(begin)
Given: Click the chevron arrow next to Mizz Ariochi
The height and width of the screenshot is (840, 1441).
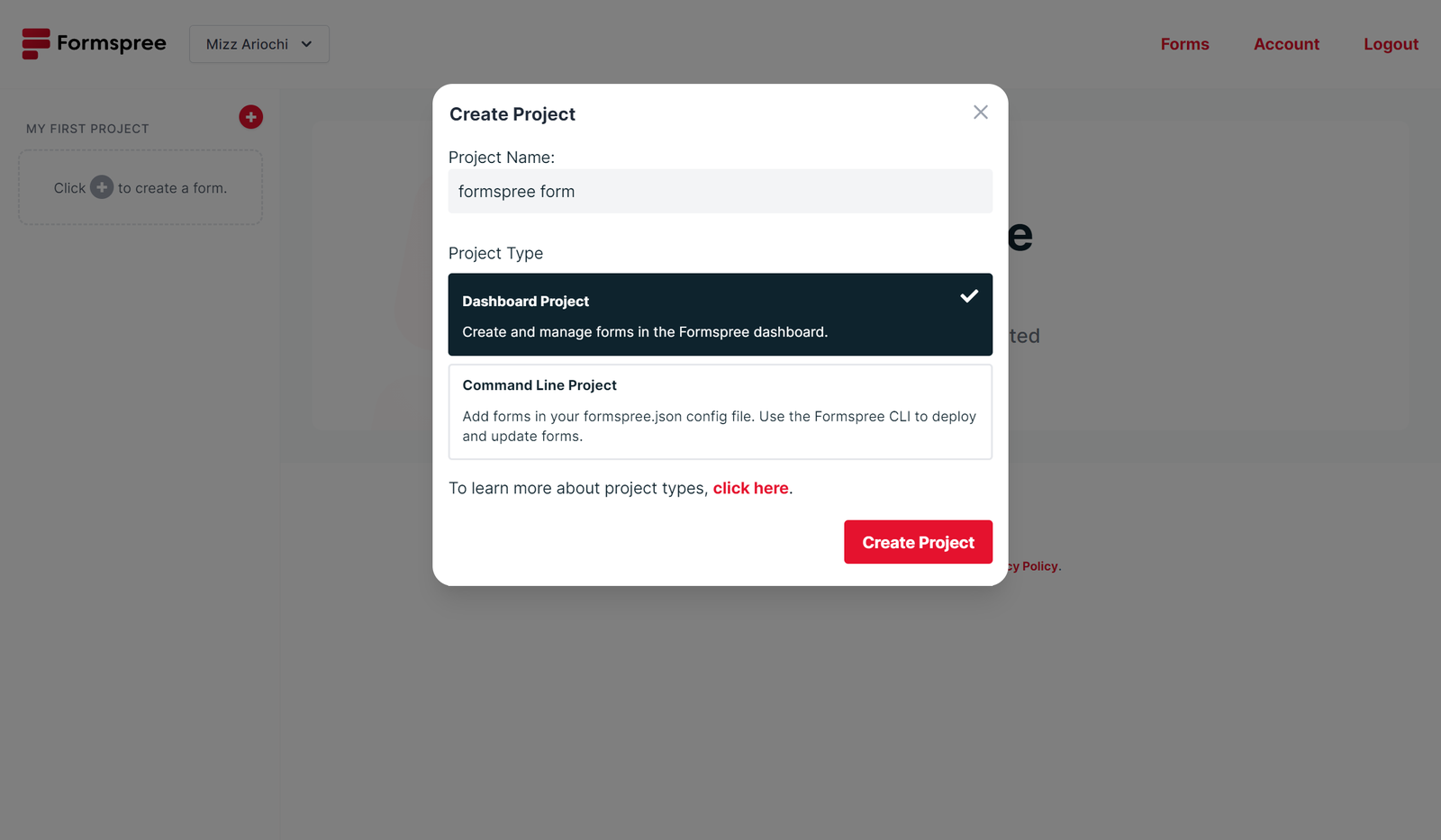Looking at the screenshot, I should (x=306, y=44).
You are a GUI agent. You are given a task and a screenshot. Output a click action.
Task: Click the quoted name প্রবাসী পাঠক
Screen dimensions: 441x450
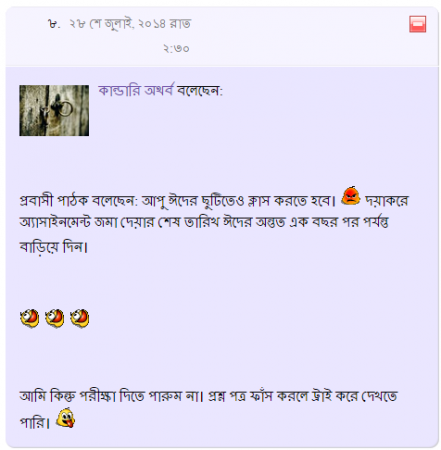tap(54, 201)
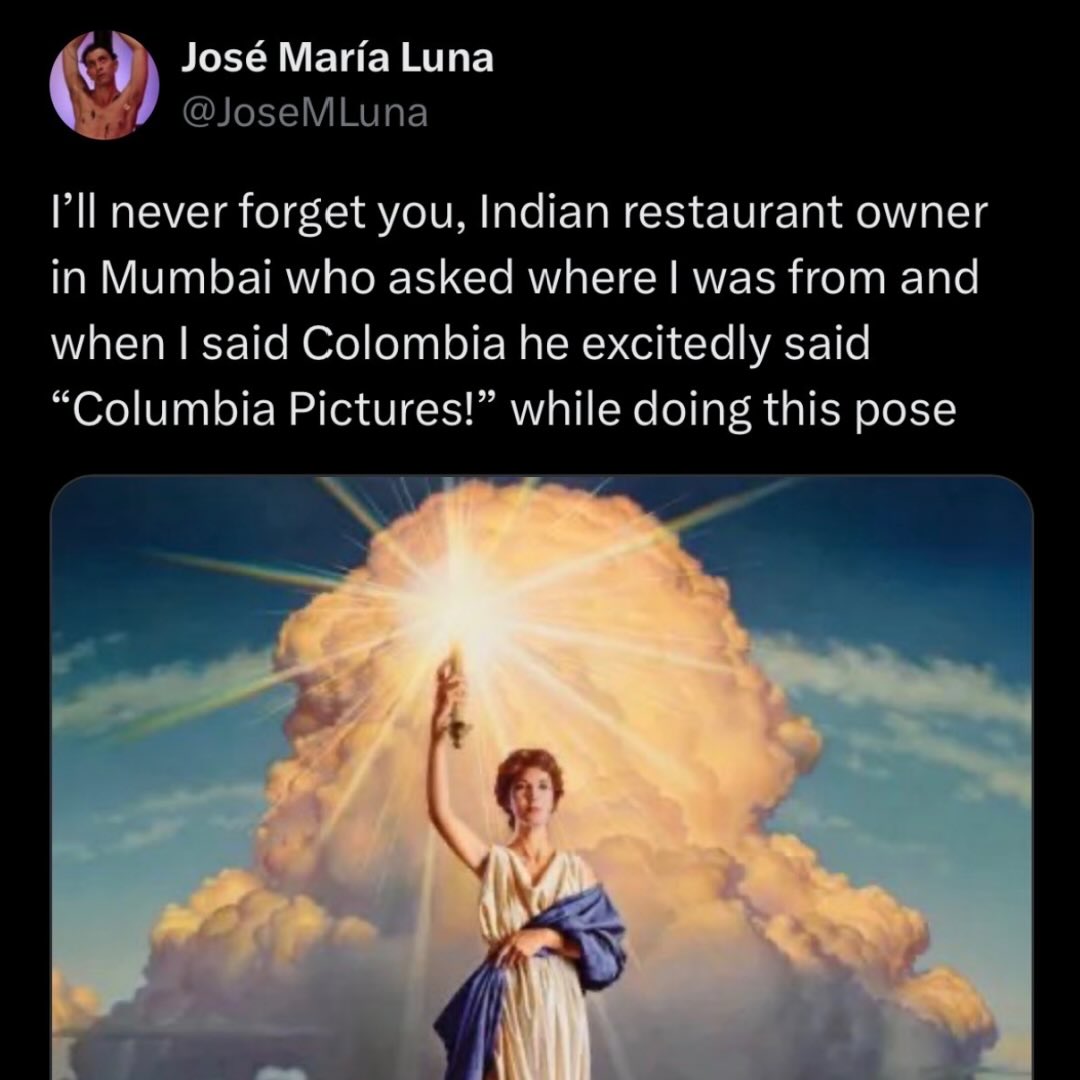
(end)
### [Aim]
Render every line of the entries above as a JSON list of strings, one string per line, omitting blank lines and leaving the pictures out.

### [Problem solution]
[
  "Given: Click the chevron arrow next to Mizz Ariochi",
  "The height and width of the screenshot is (840, 1441).",
  "Looking at the screenshot, I should (x=306, y=44).",
  "You are a GUI agent. You are given a task and a screenshot. Output a click action.",
  "Task: Click the quoted name প্রবাসী পাঠক",
  "Screen dimensions: 441x450",
  "tap(54, 201)"
]